The other members of the committee were already assembled when Sumner and Talbot were shown into the room. The glance with which Pete took in this fact hardened immediately into a look of hostility, for it seemed to him probable that the five had already used their opportunity to come to a decision with reference to the object of the meeting, and that the proceedings would now be merely formal. But Sumner was already going the rounds, shaking hands with everybody in a spirit of great friendliness; so Pete, suspecting that this was the proper time to begin that assumption of confidence to which Sumner had urged him, fell in behind his colleague, with a mighty effort crowding back his feeling of distrust. Mr. Snyder and Frost greeted him cordially, and though Newbold vouchsafed but a languid clasp of the hand and murmured a palpably empty phrase of politeness through a frigid grimace, Thorne gave him a grip of reassuring warmth. He tarried therefore at Thorne’s side and talked with him for a few minutes on indifferent themes,—such as sailing and summer dances,—thereby turning his back on President John and avoiding the necessity of dissembling before that much-hated dignitary.

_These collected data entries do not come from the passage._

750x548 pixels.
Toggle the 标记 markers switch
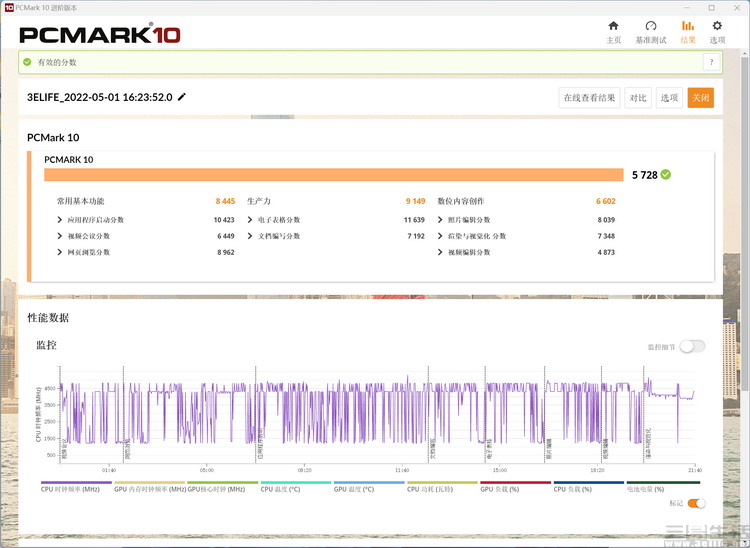[x=696, y=503]
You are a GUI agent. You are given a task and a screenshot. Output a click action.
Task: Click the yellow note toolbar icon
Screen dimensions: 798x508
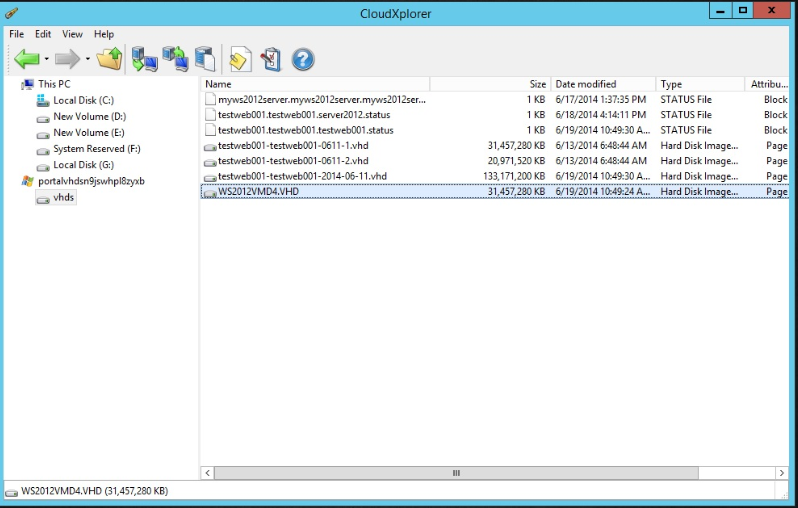pos(239,59)
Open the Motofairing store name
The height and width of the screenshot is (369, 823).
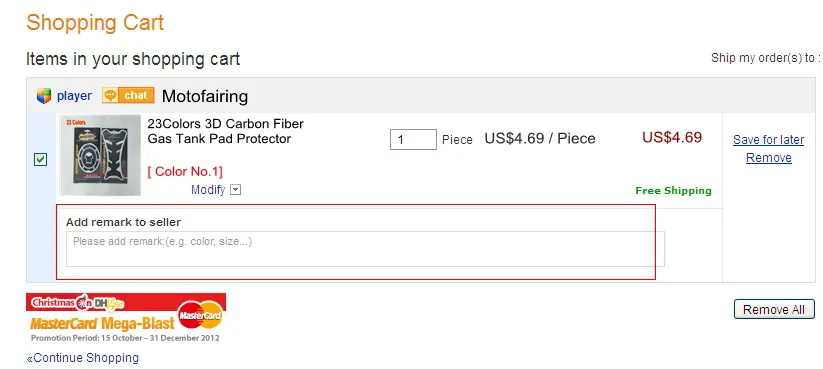tap(205, 97)
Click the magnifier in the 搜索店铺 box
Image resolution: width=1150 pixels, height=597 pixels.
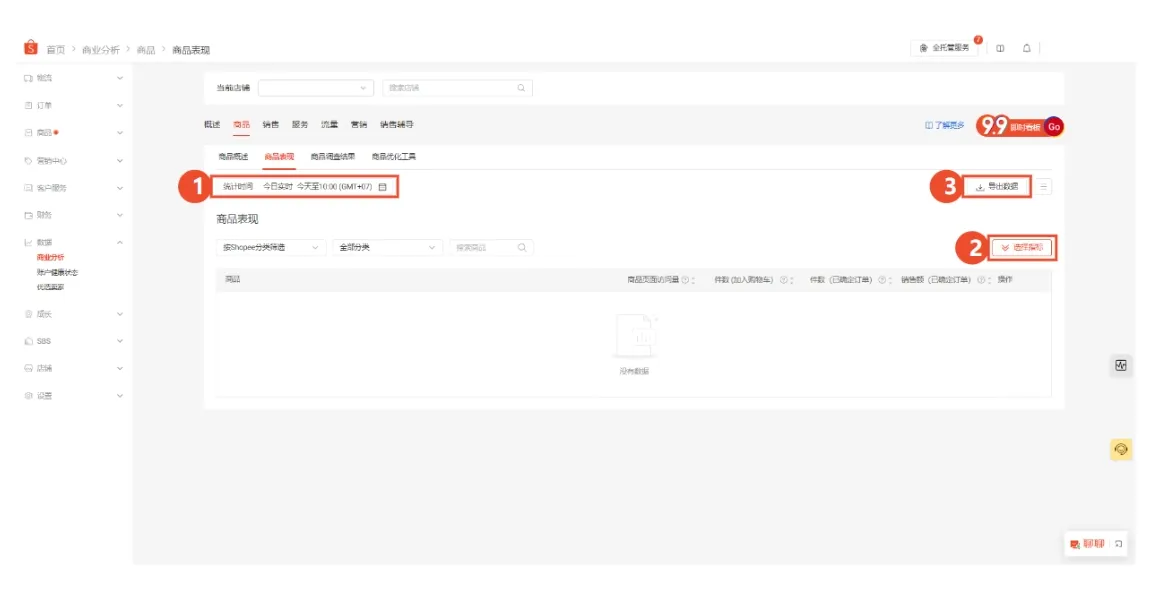click(521, 88)
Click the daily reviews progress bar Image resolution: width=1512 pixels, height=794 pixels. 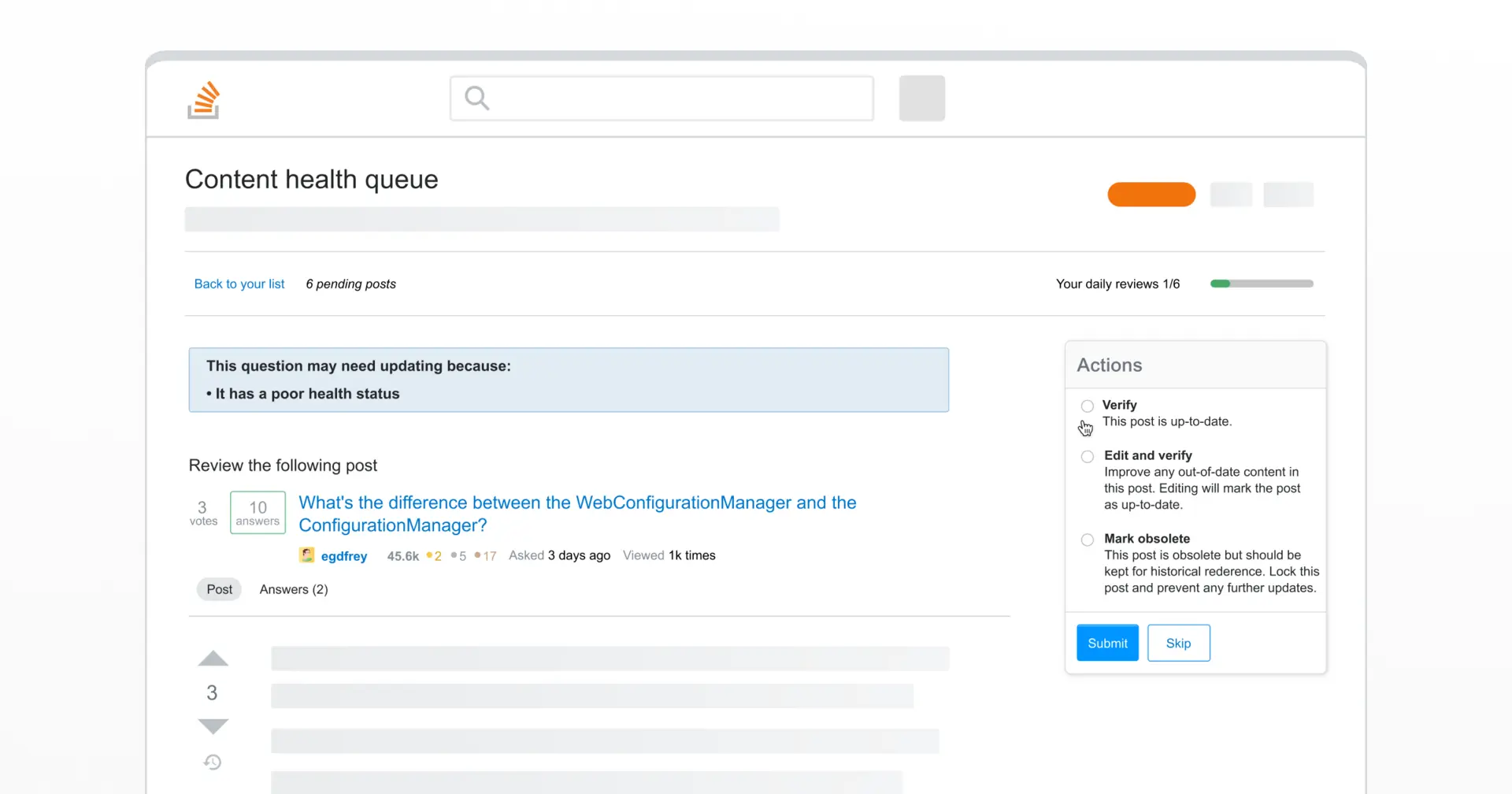tap(1262, 284)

Thorne and Talbot were old friends, although their position now seemed to Pete more like that of enemies approaching the battlefield. Their summer houses stood within a mile of each other on Buzzard’s Bay, and even now their boats lay housed side by side. It was a pity that a naturally decent fellow like Thorne could be so blinded by rabid partisanship as to lend himself as an abettor to the scheme of a John Smith!

So Talbot was thinking, more in sorrow than in wrath, when President John mounted the platform—a recitation room was their council chamber—and called the meeting to order. They separated now to three benches, Newbold and Thorne on the left wing, Mr. Snyder and Frost in the centre, Talbot and Sumner on the right. “It’s like a court,” whispered Pete, “with Trowbridge for judge. We’re no good except to pair with Newbold and Thorne.”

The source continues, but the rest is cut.